Synchronisation Layer
How Max syncs data from external sources into its local store.
Overview
The sync layer has three parts:
- Resolvers & Loaders define how to fetch data for each entity type
- Seeders & SyncPlans define what to sync and in what order
- The Executor turns a plan into a task graph and drains it
flowchart LR
subgraph Define
R[Resolvers] --> L[Loaders]
end
subgraph Plan
S[Seeder] --> SP[SyncPlan]
end
subgraph Execute
SP --> EX[Executor]
EX --> TG[Task Graph]
TG --> DR[Drain Loop]
DR --> |calls| L
DR --> |stores| E[Engine]
end
Loaders
A Loader fetches data from an external API and returns EntityInput values. Loaders receive an env parameter - a LoaderEnv that provides access to platform capabilities. Today this includes the connector context (env.ctx) and the operation executor (env.ops) - see Operations for details.
There are three variants:
| Variant | Signature | Use case |
|---|---|---|
entity | (ref) => EntityInput | Fetch one entity at a time |
entityBatched | (refs[]) => Batch<EntityInput> | Fetch many entities in one API call |
collection | (parentRef, page) => Page<EntityInput> | Paginated child entities |
flowchart TD
subgraph "Loader Variants"
EL["entity\n(ref) => EntityInput"]
EB["entityBatched\n(refs[]) => Batch"]
CL["collection\n(ref, page) => Page"]
end
API[External API]
EL --> API
EB --> API
CL --> API
Entity Loader
Fetches fields for a single entity.
const TeamBasicLoader = Loader.entity({ name: "acme:team:basic", context: AcmeAppContext, entity: AcmeTeam,
async load(ref, env) { const team = await env.ctx.api.teams.get(ref.id); return EntityInput.create(ref, { name: team.name, description: team.description, owner: AcmeUser.ref(team.ownerId), }); },});Batched Entity Loader
Fetches fields for many entities in a single API call.
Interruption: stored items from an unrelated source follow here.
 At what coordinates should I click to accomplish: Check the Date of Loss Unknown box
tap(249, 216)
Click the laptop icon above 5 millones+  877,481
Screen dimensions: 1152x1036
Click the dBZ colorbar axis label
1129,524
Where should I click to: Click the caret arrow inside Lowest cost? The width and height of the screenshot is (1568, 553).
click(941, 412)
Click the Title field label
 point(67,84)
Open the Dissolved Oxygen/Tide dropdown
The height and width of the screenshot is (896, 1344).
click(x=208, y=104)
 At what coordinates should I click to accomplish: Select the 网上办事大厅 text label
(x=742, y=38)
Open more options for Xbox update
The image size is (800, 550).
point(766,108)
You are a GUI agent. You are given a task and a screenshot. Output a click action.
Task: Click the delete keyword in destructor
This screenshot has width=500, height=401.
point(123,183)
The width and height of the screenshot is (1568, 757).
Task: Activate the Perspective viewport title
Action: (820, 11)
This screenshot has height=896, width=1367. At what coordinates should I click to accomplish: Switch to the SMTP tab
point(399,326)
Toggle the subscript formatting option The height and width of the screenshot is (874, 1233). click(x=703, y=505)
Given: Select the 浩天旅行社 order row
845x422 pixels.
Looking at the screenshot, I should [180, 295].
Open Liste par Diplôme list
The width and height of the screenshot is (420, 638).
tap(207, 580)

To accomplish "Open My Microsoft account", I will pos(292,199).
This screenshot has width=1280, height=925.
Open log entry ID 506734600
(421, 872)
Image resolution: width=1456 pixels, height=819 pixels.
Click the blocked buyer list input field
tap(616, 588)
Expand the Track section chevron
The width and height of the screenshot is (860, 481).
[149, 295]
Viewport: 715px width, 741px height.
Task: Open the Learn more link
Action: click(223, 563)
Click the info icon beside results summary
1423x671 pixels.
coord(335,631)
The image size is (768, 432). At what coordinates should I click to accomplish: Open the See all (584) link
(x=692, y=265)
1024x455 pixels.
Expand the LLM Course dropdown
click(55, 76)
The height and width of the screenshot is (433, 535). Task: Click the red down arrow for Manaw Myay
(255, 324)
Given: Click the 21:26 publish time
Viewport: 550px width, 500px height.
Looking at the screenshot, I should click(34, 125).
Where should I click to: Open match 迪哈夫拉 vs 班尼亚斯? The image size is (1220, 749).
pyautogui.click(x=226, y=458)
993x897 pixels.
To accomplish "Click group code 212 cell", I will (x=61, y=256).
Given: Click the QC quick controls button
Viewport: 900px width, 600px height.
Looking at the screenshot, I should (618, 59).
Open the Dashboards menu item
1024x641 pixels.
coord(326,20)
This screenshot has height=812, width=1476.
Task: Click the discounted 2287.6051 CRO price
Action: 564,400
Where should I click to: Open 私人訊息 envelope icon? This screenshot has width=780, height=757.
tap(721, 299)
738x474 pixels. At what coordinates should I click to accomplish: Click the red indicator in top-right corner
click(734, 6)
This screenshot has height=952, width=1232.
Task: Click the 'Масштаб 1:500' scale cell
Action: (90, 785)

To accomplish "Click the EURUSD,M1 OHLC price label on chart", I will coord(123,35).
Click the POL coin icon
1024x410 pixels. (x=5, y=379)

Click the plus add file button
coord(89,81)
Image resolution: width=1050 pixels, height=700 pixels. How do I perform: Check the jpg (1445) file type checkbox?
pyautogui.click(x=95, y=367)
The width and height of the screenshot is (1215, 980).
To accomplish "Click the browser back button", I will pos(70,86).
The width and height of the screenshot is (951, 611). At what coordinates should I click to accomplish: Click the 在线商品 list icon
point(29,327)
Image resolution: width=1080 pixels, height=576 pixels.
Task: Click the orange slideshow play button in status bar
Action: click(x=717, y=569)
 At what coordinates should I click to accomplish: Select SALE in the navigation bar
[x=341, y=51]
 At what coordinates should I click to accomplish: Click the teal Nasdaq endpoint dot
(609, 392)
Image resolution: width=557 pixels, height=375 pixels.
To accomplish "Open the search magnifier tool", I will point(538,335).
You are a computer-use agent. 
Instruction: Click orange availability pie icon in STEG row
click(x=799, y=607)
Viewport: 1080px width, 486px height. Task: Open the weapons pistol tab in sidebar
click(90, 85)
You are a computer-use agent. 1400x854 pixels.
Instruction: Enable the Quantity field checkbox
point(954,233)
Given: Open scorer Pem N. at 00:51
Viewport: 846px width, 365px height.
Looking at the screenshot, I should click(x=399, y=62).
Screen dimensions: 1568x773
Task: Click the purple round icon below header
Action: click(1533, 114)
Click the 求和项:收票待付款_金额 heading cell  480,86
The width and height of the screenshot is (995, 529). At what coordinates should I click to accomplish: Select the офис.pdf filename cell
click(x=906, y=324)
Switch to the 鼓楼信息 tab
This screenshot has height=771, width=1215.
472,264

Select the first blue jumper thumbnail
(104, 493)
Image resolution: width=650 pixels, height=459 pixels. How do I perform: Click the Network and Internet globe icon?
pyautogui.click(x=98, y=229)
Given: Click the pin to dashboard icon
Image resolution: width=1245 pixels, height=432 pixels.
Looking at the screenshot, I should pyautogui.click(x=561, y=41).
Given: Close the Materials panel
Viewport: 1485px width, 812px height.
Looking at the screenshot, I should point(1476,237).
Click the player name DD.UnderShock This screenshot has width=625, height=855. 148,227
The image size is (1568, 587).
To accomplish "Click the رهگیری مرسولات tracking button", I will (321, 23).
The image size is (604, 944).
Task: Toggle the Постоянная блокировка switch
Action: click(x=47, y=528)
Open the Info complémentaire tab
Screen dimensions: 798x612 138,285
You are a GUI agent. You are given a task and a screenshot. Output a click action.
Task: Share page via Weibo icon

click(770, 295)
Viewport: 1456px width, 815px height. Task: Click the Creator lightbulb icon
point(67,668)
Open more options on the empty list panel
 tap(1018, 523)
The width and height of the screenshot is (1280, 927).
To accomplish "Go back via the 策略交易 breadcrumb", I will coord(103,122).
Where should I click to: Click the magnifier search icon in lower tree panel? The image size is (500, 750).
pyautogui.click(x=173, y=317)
Preferred when the API supports batch retrieval.
const BasicUserLoader = Loader.entityBatched({ name: "acme:user:basic", context: AcmeAppContext, entity: AcmeUser,
async load(refs, env) { const users = await env.ctx.api.users.getBatch(refs.map(r => r.id)); return Batch.buildFrom( users.map(u => EntityInput.create(AcmeUser.ref(u.id), { name: u.name, email: u.email, })) ).withKey(input => input.ref); },});Collection Loader
Fetches a paginated list of child entities belonging to a parent.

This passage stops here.